В начале этого последнего, жестокого трехлетия его родителей, до конца не веривших в то, что им придется бежать, и не пожелавших обзавестись фальшивыми документами, депортировали немцы — их имена, в списке почти из двух сотен фамилий, теперь значились на доске, которую еврейская община повесила на фасаде храма на улице Мадзини. А он? Он, в отличие от них, сбежал из Феррары. Скрылся как раз вовремя, чтобы не разделить участь отца и матери или, как знать, не быть расстрелянным в декабре того же года головорезами Сал
Одним словом, последние три года стоили целой жизни. И все же Ровигатти, глядите-ка — продолжал размышлять Бруно Латтес и, не замечая того, сам себе кивал, — казалось, нисколечко не состарился, даже седины в черных волосах заметно не прибавилось. В той же мере, что и для сенатора Боттекьяри и всех остальных феррарских антифашистов, в официальном составе присутствующих сегодня на похоронах Клелии Тротти (он со всеми ними перезнакомился, начав посещать в 1939 году антифашистские круги); в той же мере, что и для Феррары, которая, если не считать разрушенных зданий, ко всему прочему полным ходом восстанавливаемых, с самого первого мгновения показалась ему неотличимой от города его детства и юности (пусть без мебели и с голыми стенами, дом, в котором он родился и вырос, был возвращен ему совершенно нетронутым, как опустелая морская раковина), для Ровигатти — в первую очередь именно для него! — время, казалось, прошло зря, даже чуть ли не остановилось.

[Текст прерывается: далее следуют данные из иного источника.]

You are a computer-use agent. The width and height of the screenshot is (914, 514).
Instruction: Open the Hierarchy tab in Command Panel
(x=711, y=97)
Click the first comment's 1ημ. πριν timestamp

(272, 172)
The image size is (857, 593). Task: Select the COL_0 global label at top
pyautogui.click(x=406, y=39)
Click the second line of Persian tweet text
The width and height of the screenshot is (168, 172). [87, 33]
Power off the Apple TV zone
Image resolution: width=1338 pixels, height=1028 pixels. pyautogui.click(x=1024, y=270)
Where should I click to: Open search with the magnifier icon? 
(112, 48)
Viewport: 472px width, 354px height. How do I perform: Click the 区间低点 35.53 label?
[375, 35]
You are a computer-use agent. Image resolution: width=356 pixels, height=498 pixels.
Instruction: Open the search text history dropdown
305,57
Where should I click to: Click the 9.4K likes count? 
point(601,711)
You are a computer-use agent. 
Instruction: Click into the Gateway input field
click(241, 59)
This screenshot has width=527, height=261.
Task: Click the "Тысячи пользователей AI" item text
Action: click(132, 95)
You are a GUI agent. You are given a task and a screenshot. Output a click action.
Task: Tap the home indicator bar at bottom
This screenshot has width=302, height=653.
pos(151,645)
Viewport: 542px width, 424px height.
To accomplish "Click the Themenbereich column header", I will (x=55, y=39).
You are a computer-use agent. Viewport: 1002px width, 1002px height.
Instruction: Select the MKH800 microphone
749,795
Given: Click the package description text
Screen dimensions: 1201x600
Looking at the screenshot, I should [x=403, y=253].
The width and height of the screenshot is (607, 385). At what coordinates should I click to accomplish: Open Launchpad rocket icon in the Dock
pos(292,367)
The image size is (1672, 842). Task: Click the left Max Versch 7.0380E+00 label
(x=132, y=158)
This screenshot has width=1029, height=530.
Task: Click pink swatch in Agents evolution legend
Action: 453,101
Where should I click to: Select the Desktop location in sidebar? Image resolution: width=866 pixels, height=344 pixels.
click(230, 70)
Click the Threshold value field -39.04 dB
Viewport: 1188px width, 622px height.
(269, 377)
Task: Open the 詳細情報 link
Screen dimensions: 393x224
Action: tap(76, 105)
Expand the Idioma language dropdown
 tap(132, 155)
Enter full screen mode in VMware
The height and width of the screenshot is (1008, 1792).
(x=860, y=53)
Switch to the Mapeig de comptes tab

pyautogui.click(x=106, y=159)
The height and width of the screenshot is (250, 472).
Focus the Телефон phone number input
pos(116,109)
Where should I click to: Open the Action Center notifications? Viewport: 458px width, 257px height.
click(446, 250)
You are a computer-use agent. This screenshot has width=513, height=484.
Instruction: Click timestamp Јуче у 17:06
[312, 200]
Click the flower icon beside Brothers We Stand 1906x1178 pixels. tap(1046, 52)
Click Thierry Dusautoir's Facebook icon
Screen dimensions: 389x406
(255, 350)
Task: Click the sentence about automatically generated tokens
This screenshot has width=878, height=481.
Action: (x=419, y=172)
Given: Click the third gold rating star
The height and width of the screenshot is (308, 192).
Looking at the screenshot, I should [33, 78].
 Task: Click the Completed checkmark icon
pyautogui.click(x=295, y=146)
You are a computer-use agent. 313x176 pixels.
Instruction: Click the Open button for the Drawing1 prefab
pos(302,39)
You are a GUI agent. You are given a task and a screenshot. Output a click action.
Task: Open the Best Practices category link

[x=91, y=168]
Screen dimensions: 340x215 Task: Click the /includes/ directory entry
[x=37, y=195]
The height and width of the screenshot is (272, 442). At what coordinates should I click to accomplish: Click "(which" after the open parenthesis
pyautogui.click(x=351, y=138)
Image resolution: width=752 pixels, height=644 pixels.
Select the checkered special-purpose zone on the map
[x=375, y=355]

Итак, вот он, в заключение подумал Бруно Латтес, — старый, маленький провинциальный мирок, который он оставил за спиной. Словно восковые копии, они все были здесь, воспроизводя в точности самих себя. А Клелия Тротти?
Последний раз он виделся с ней за день до отъезда — именно здесь, на площади Чертозы, почти что в том самом месте, где теперь стоял гроб; в его памяти за эти долгие сорок месяцев образ Клелии Тротти оставался неизменным.
Как бы ему хотелось теперь увидеть ее тоже вылепленной из воска, неподвижной, как гротескная статуэтка, с которой он был бы волен обращаться, как ему заблагорассудится, от насмешки до поклонения! Он бы с улыбкой сказал ей: «Теперь вы видите, что я был прав, когда обещал вам вернуться? Теперь вы видите, что напрасно мне не верили?»
Пусть бы она не менялась, пусть бы оставалась всегда той же, какою он видел ее в последний день, перед тем как уехать, перед тем как спастись бегством. Этого бы он посмел требовать от нее, если бы она тем временем не умерла.